After classes, at 12pm, I go home and have lunch. I rest for about half an hour, and start to work on my side job, as a wadah maker for ngaben (cremation ceremonies). My father and grandfather were also wadah makers and the skill was passed down to me. I hope my son will be a wadah maker, too, though now he is quite busy with his own things.
Not everyone can be a wadah maker. The making of it requires certain skills, different with the production of, for example, sanggah, a place to put offerings. In Badung Regency there are only about five wadah makers like me.
My workshop located near my house, and I have 30 to 40 employees working there. The production of wadah has two main parts, the decorative outside and the container for the body. The outside is in the form of various animals, often a cow, lion, fish or dragon. We put the body in there to burn, but to transport the body to the place of Ngaben, we put it in another container. The container can be various heights depending on the order.
When the order to make wadah arrives, we hold a simple prayer before starting the production process. We then collect the wood, bamboo, iron, and velvet we need for the specific order and when we have everything we need we begin to construct it. We do our best to make the wadah beautiful and detailed. For example, instead of using paint for the finish, which makes the wadah look dull, I use paper and cotton, embedded in the wadah, to make it more shiny and colorful.
When we are finished, we hold simple prayer again, thanking God that we were able to finish the order. The whole process for one simple wadah takes one or two days, and up to two weeks for the more complicated ones, with more ornaments and height. On average, we have about five orders per week. Prices range from Rp1.5 million (US$160) up to Rp15 million.
Most days I come home after work in the workshop around 5pm, when I take a bath and get together with my family. Around 7pm, I often go to the village meetings, to talk about our village development. If there is no meeting, I dance in small hall in our house.
Dancing is one of my favorite hobbies, so besides an art teacher and a wadah maker, I am also a dancer.
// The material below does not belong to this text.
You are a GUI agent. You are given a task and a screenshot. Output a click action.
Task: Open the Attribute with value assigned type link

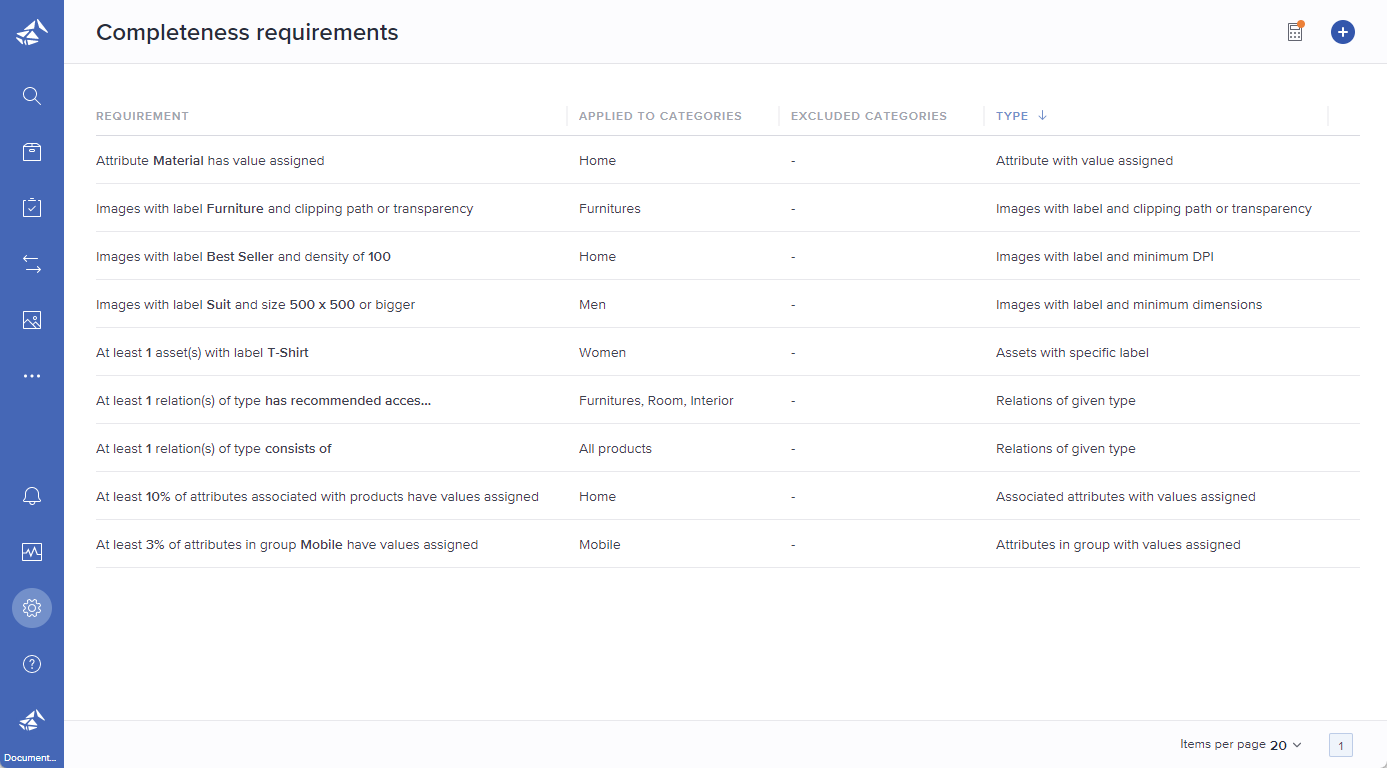tap(1084, 160)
I’ve been dancing professionally since I was 15, and have been to Japan and the US to dance at many cultural events.
On my days off, I carry on making wadah or other handicrafts. My family and I don’t generally go out to do touristy things; we just gather in the house, watching TV, talking, playing with our pets or making handicrafts.
For me, working can be a holiday, as I deliver wadah orders all around Bali, so I get to see new places all the time. Dancing and teaching art aren’t like work either. They make me feel very happy because they are enjoyable and rewarding. I think this is the essence of a holiday – making your body, mind and soul feel fresh.